The bill had initially proposed the lock up period of 10 years for the promoter shareholders to convert their shares into public shares. But such period was reduced to seven years by a sub-committee formed by the parliamentary Finance Committee which was approved by the committee on May 26 for tabling it in the full house of the parliament.
The amendment bill, however, was sent back by the full house for revision in some of the provisions including the lock up period.
If the provision of 7-year lock up period is endorsed, a promoter shareholder can offload his shares in the stock market or convert into public shares after 7 year of a bank or financial institution coming into operation.
Currently, a bank must have 51 percent promoter shareholders, while public can have up to 49 percent of ownership. The process for promoter shareholder to sell his ownership involves a long process, including the permission from the Nepal Rastra Bank (NRB).
Speaking at a discussion organized by the Finance Committee on Sunday, former finance minister Bishnu Prasad Paudel criticized his predecessor Ram Sharan Mahat for introducing the provision of lock-up period while he was the finance minister.
"There was no such provision in the initial draft prepared by the central bank. I do not know the rationale behind introducing the lock-up period in the bill," Paudel, who is also a CPN-UML leader, said. "The provision of lock up period is aimed at increasing the share price of BFIs, and only encourages quick profit-making from rise in share prices," he added.
He, however, defended his decision to continue with the bill that was tabled by his predecessor Mahat. "Since the bill was expected to be approved as soon as possible, I decided to start the bill from where it was since there was room for correction of errors in the parliamentary proceeding," he added.

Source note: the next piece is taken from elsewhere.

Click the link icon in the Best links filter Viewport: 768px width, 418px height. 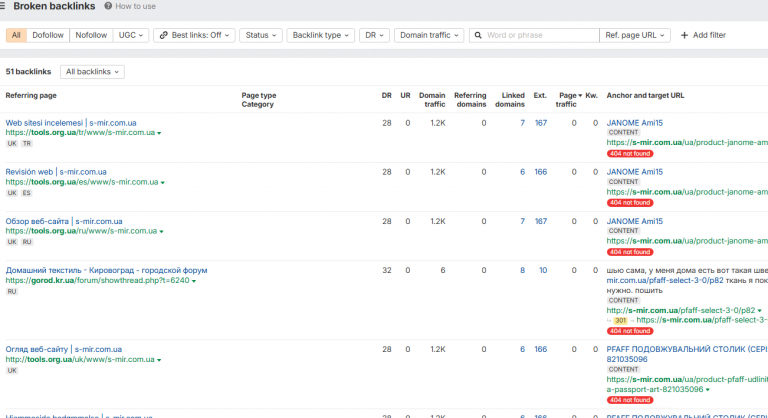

However, former Finance Minister Ram Sharan Mahat told Republica that he proposed the lock up period of 10 years to provide easy exit policy to the investors. "An investor cannot lock his capital for an indefinite period. An entrepreneur will always seek to transfer his resources from one sector/business to another, as he will not confine his capacity to a single sector," said Mahat, who is also a leader of Nepali Congress. "The entrepreneur should be given the exit policy where he would release his investment and start some new enterprise or business. We cannot impose such rule which is not practiced anywhere in the world," he added.
Former NRB Governor Yuba Raj Khatiwada also said promoters should be restricted from converting their shares into public. "Promoters should have at least 51 percent of the ownership of a bank. Conversion or sale of such shares in the stock market should be restricted," he added.
"Promoter shares should be traded only among the promoters. That should not be allowed to be diverted. If allowed for conversion, depositors will not be able to identify who the owners are. It does not help to create an environment of confidence in a bank," he added.
Former NRB Governor Tilak Rawal, however, said that the discretion of allowing conversion of promoter shares to public should be given to the central bank. Another NRB Governor Ganesh Bahadur Thapa said that there was not any substantial difference between lock up period of 7 or 10 years.